30 Jane sat back on her rump and examined her mother’s radiant face.
She spat out the tulip petals as her sadness entered her.
She was as rigid as the door he had slammed behind him.
She willed the incoming tide to consume her castle and leave only empty sands.
The finch stopped its fluttering and took on the stillness of death.
35 Jane wrote some lines.
Jane felt the tug tug of the harness and struggled to go somewhere.

—–0—–

Jane is, substantially, but not wholly, me.  It was an attempt to make the feminine side of my soul ‘walk and talk’

In writing the story I reached back down to early memories with which to ‘clothe’ some of the levels in the streams of consciousness.

In continuing to work with children, or adults, I still sometimes use Jane’s Short Story – as a way to encourage others to create their own stories, made from their own real, and imagined, experience. I discovered how powerful it is if PFC (Philosophy for Children), and creative task-setting, are combined/interwoven – so much so that I believe that the two, when harnessed, together create something akin to ‘exponential development’ i.e the most powerful form of transformative learning. It is still a joy, and a learning experience, when children make their own creations walk and talk, sing and shout, just as Jane became ‘real’ to me, some 9 or 10 years earlier. From time to time I revisit the story and change a few words. Once I also gave it to the same class on succeeding years and asked them to see what they could see compared to their ‘reading’ of the previous year – and to say what differences they felt between the two readings. On the success of this I think that it is worth doing something similar with every class, i.e. for them to re-visit a piece two years running. What they are looking at, with each re-visiting, is, in part, the growth they have had via another year’s experience – a very useful exercise in meta-cognition for the children.
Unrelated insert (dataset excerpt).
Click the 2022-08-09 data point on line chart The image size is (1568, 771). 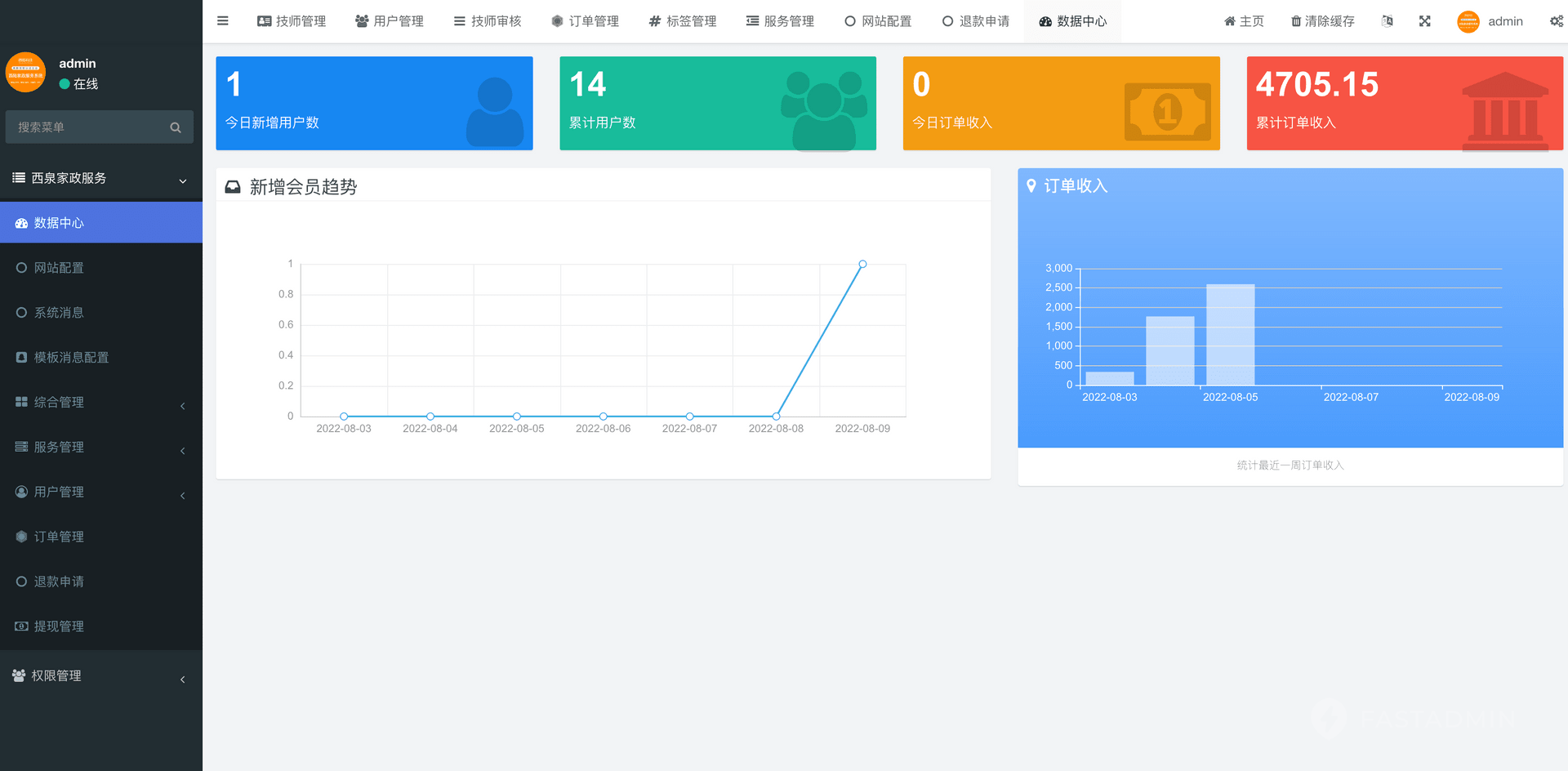pos(862,264)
Although it was written when I was in my early fifties I include the story here because it encapsulates some of how autobiography is expressed in even the most creative, or the most abstract, of our work. The story was written in a ‘stream of consciousness’ style to see how well my classes could be at deconstructing the text. It was written in my second year of doing PFC. Sometimes I use it just as a text, sometimes the classes go on to write their own episodes from Jane’s life.
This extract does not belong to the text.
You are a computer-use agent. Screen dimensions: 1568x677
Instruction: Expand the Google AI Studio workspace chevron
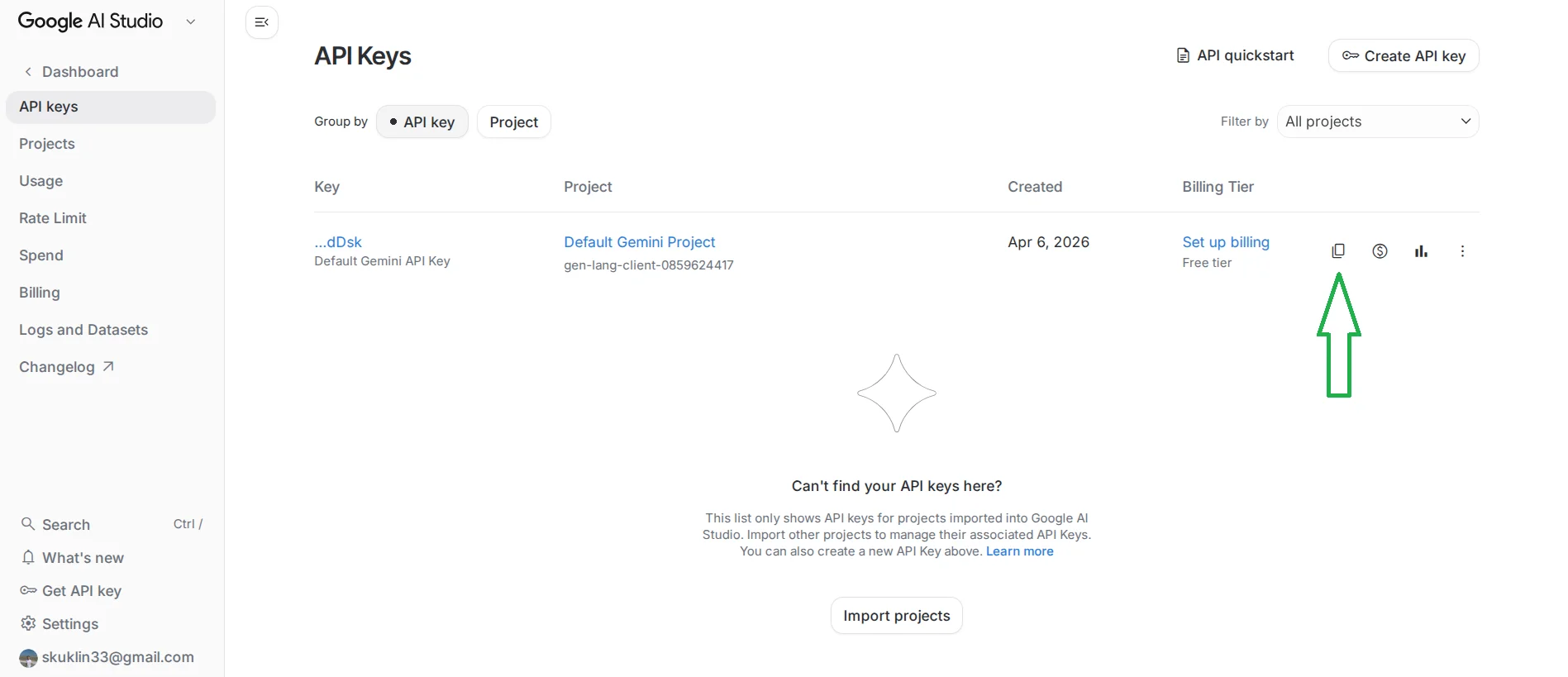pos(191,21)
My experience is that children in Year 7 or 8 take a little time to decode the levels in the ‘stream of consciousness’ but then respond most sensitively to the possibilities that exist in and around the story. It seems to work at quite a deep level for some, and very few, except perhaps in initial perplexity, reject the story. It also helps to teach them that story, in its different kinds of truth, can combine re-collected personal experience and meld it with imaginative material. It can be a minor revelation for children who see ‘story is story’ and ‘real life = the truth.
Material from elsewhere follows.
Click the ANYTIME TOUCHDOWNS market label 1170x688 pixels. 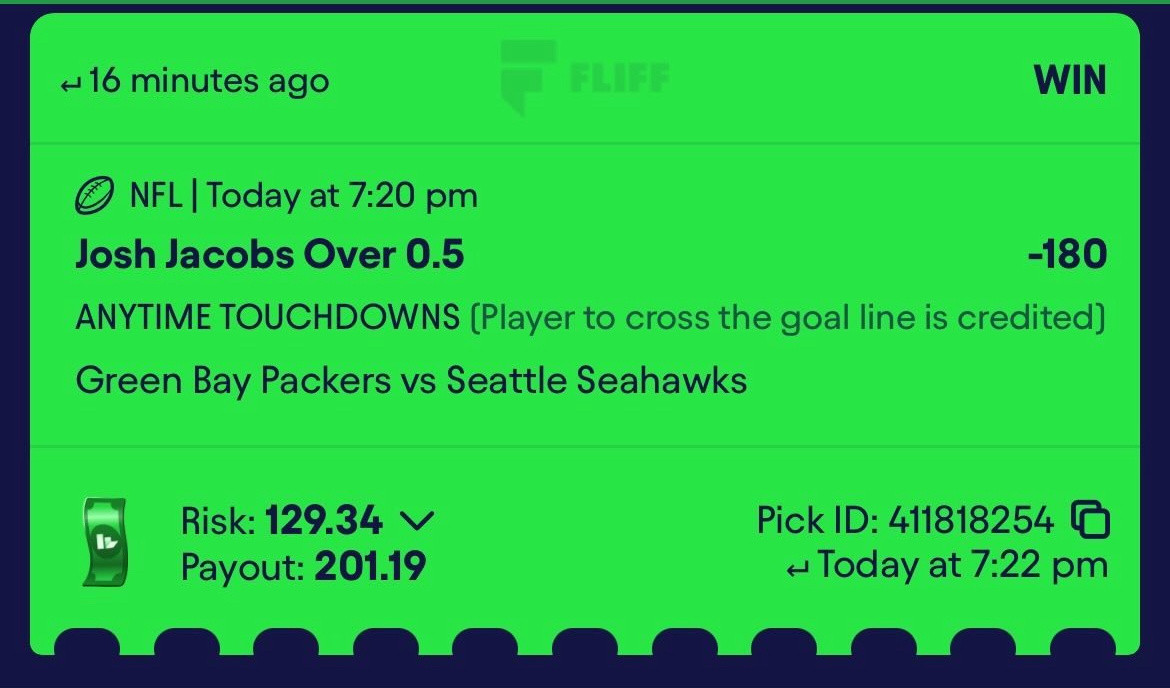pos(267,317)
Jane, both as part of my spirit and personal history, and as an independent spirit, has continued to exist, but she has also been transmogrified into the creations of other authors, adults as well as children. It is Jane in the personal myth called Island Shoreline Ocean, presented at the beginning of Chapter 3. My (our) past is re-presented and it is continuously transmogrified, in further re-representations. Each of us re-experiences what we are, as we engage or re-engage, with our beliefs, values, attitudes memories and new experiences. We echo past experiences in each new experience, even when we are seeking to help others in their creativity. Jane’s short story lives on in me as a crystallization of the feelings and images deep in my soul, deep, one might say, in my ‘present’. It has generated versions from 11 – 12 year olds, but also from an 84 year old man who, on one of my courses, wrote the first story he had ever written in his life. (He was pleased and amazed; I was deeply moved by his openness and courage!)

TASK/SUGGESTED LESSONS: It would be fascinating to combine the ideas above with photography!